[PROBLEM TO SOLVE] A faithful, complete transcription of the listing is required.

[INFORMATION GIVEN]
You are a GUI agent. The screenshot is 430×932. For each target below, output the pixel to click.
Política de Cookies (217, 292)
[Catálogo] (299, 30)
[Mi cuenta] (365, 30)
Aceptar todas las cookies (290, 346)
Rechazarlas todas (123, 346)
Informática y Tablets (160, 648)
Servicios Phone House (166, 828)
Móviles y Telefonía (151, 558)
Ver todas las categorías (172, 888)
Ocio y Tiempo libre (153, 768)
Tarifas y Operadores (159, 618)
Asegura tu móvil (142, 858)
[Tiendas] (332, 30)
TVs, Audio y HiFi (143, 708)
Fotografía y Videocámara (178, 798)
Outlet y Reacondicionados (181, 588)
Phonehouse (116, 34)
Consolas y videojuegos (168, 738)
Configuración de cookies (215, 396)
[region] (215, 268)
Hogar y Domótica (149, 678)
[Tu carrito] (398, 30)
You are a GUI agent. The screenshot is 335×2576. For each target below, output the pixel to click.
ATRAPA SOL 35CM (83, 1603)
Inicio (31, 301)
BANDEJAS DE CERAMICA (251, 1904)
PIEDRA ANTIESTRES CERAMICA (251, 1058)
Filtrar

[RESPONSE]
You are a GUI agent. The screenshot is 430×932. For each target below, output the pixel to click.
Política de Cookies (217, 292)
[Catálogo] (299, 30)
[Mi cuenta] (365, 30)
Aceptar todas las cookies (290, 346)
Rechazarlas todas (123, 346)
Informática y Tablets (160, 648)
Servicios Phone House (166, 828)
Móviles y Telefonía (151, 558)
Ver todas las categorías (172, 888)
Ocio y Tiempo libre (153, 768)
Tarifas y Operadores (159, 618)
Asegura tu móvil (142, 858)
[Tiendas] (332, 30)
TVs, Audio y HiFi (143, 708)
Fotografía y Videocámara (178, 798)
Outlet y Reacondicionados (181, 588)
Phonehouse (116, 34)
Consolas y videojuegos (168, 738)
Configuración de cookies (215, 396)
[region] (215, 268)
Hogar y Domótica (149, 678)
[Tu carrito] (398, 30)
You are a GUI agent. The screenshot is 335×2576. For each target below, output the pixel to click.
ATRAPA SOL 35CM (83, 1603)
Inicio (31, 301)
BANDEJAS DE CERAMICA (251, 1904)
PIEDRA ANTIESTRES CERAMICA (251, 1058)
Filtrar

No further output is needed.